(content provided by EuroCommerce) The European Single Market is very important to retailers, but certain improvements are needed - according to the organisation of European wholesalers and retailers, EuroCommerce.
SOLVIT and Single Digital Gateway
The European Commission yesterday published its Single Market Compliance Package. The package should improve access of all retail and wholesale business, but especially SMEs, to new markets and help them resolve cross-border problems. Reacting to the publication, EuroCommerce Director-General Christian Verschueren underlined the importance for the retailers and wholesalers of a better functioning Single Market: “Retailers and wholesalers depend on the Single Market to ensure that Europe’s 500 million consumers have access to the best products at affordable prices. We are therefore its most enthusiastic exponents. The package of measures announced today are a further positive step in making the Single Market work better.”
EuroCommerce supports the proposal for a Single Digital Gateway and improvement of SOLVIT. This fast-track informal problem-solving mechanism can help retailers and wholesalers, particularly SMEs, to overcome obstacles when trying to sell products in other markets. SOLVIT centres often lack resources, expertise and have difficulties dealing with more complex cases. To improve the functioning of SOLVIT, we believe that Member States should ensure proper funding, staff, training and expertise, and make SOLVIT cases part of the European Semester process, and give associated partners access to the SOLVIT database.
On the Single Digital Gateway, EuroCommerce believes that streamlining access to national and EU contact points and improving their quality is essential to increasing trust among businesses and citizens. The Single Digital Gateway can also be an excellent tool for significant reduction of administrative burden for businesses and enabling businesses to find any information they need to operate in another Member State.

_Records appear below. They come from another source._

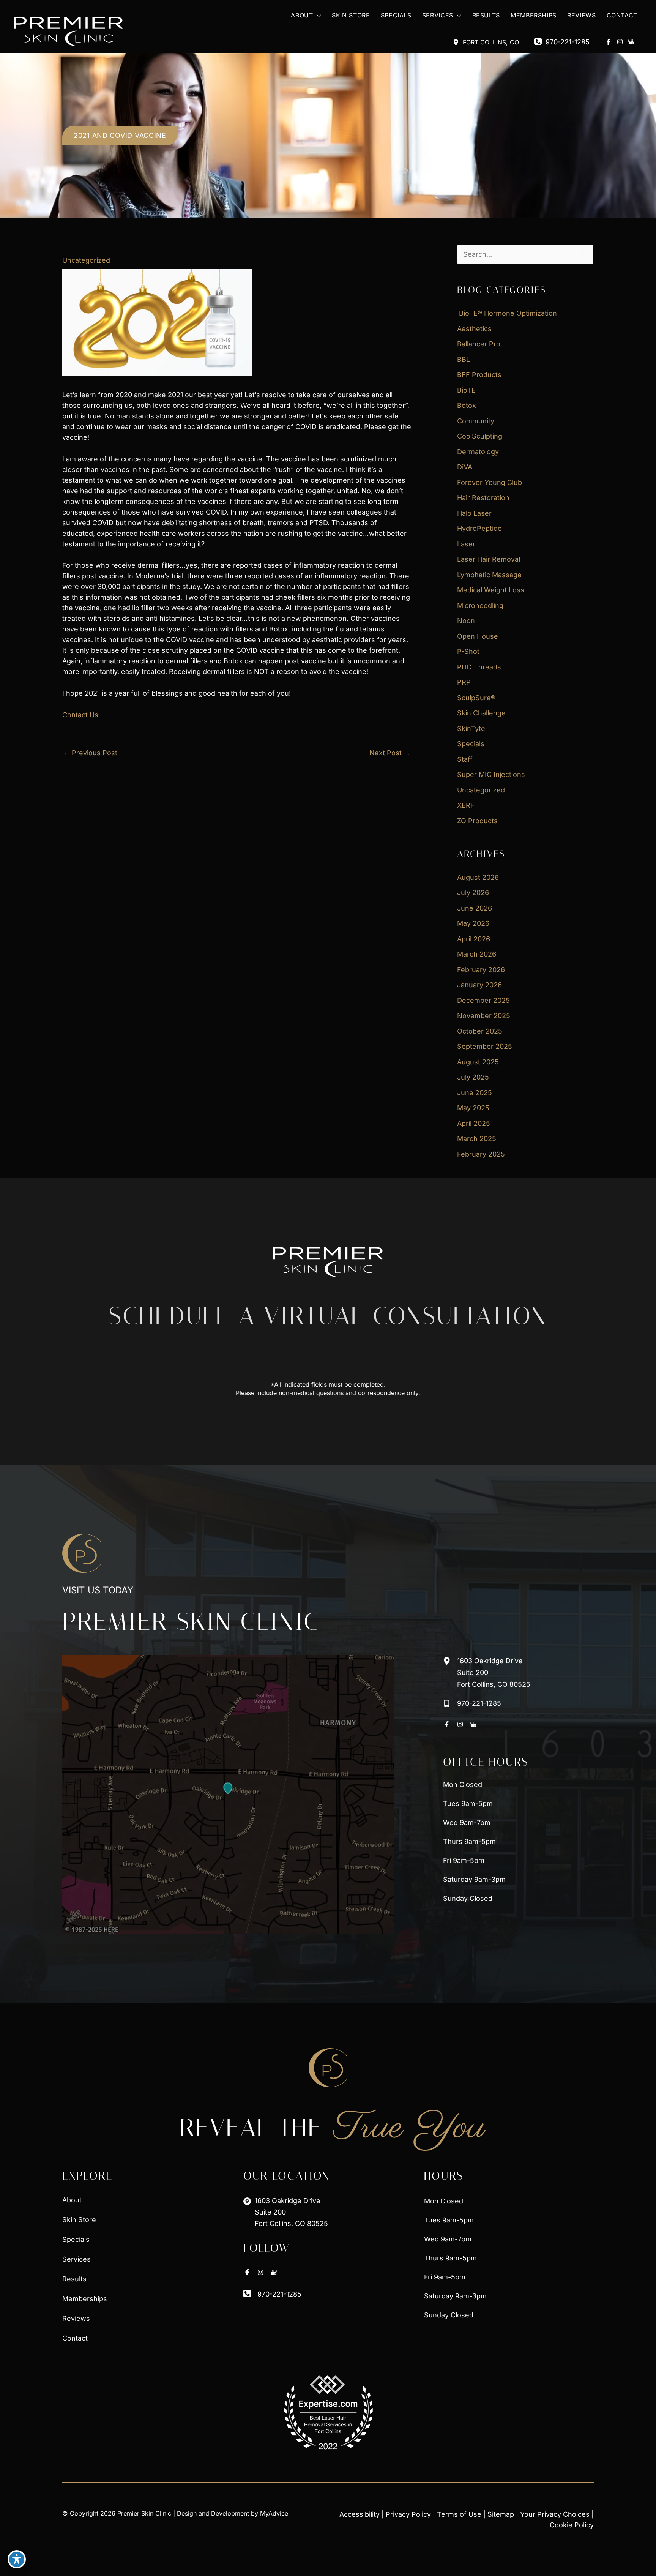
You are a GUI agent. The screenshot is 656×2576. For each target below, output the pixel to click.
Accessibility (359, 2514)
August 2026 (478, 877)
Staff (465, 759)
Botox (466, 405)
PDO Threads (479, 667)
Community (475, 421)
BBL (463, 359)
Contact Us (80, 715)
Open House (477, 636)
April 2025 (473, 1123)
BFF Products (479, 375)
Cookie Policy (572, 2525)
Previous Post (90, 753)
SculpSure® (476, 698)
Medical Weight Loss (490, 590)
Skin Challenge (481, 713)
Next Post (389, 753)
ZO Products (477, 821)
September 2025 (484, 1046)
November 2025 (483, 1016)
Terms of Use (459, 2514)
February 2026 (481, 970)
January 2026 (479, 985)
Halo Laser (474, 513)
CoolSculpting (479, 436)
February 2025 (481, 1154)
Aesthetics (474, 329)
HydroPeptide (479, 528)
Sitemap (500, 2514)
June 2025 (474, 1093)
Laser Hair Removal (488, 559)
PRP (464, 682)
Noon (466, 621)
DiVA (464, 467)
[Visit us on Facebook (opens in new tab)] (608, 42)
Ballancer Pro (478, 344)
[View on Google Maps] (228, 1795)
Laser (466, 544)
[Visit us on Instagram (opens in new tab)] (620, 42)
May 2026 (473, 923)
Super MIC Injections (491, 774)
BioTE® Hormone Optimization (507, 313)
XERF (466, 805)
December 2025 (483, 1000)
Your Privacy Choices (555, 2514)
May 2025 (473, 1108)
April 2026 (473, 939)
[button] (317, 15)
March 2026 (476, 954)
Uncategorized (86, 260)
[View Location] (458, 42)
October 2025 (479, 1031)
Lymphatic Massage (489, 575)
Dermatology (478, 452)
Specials (470, 744)
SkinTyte (471, 728)
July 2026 (473, 893)
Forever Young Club (489, 482)
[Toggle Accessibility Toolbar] (17, 2559)
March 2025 (476, 1139)
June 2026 (474, 908)
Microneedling (480, 605)
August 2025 (478, 1062)
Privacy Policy (408, 2514)
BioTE (466, 390)
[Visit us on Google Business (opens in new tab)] (631, 42)
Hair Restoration (483, 498)
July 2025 (473, 1077)
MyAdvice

However, EuroCommerce has strong doubts about why businesses are the main focus of the Single Market Information Tool. The important issue facing our sector and others is a rising tide of protectionism by Member States in Europe, and a priority must be enforcement of Single Market rules. The Commission should develop enforcement tools to resolve infringements by Member States quickly instead of focusing on businesses. Their ideas on improving notification of national rules on services is a useful step towards this. Member States are largely responsible for (in some cases intentionally) fragmenting the Single Market, not businesses. Competition Law already provides the Commission with strong enforcement powers.
Christian Verschueren added: “We would like to see the Commission given the powers and the resources to enforce Single Market rules. We are not sure, however, whether the Single Market Information Tool, which could end up being very burdensome, will be the best way of achieving this. That said, we very much support the Commission being given stronger tools to block national laws that clearly infringe internal market rules, as is already the case under EU competition law.”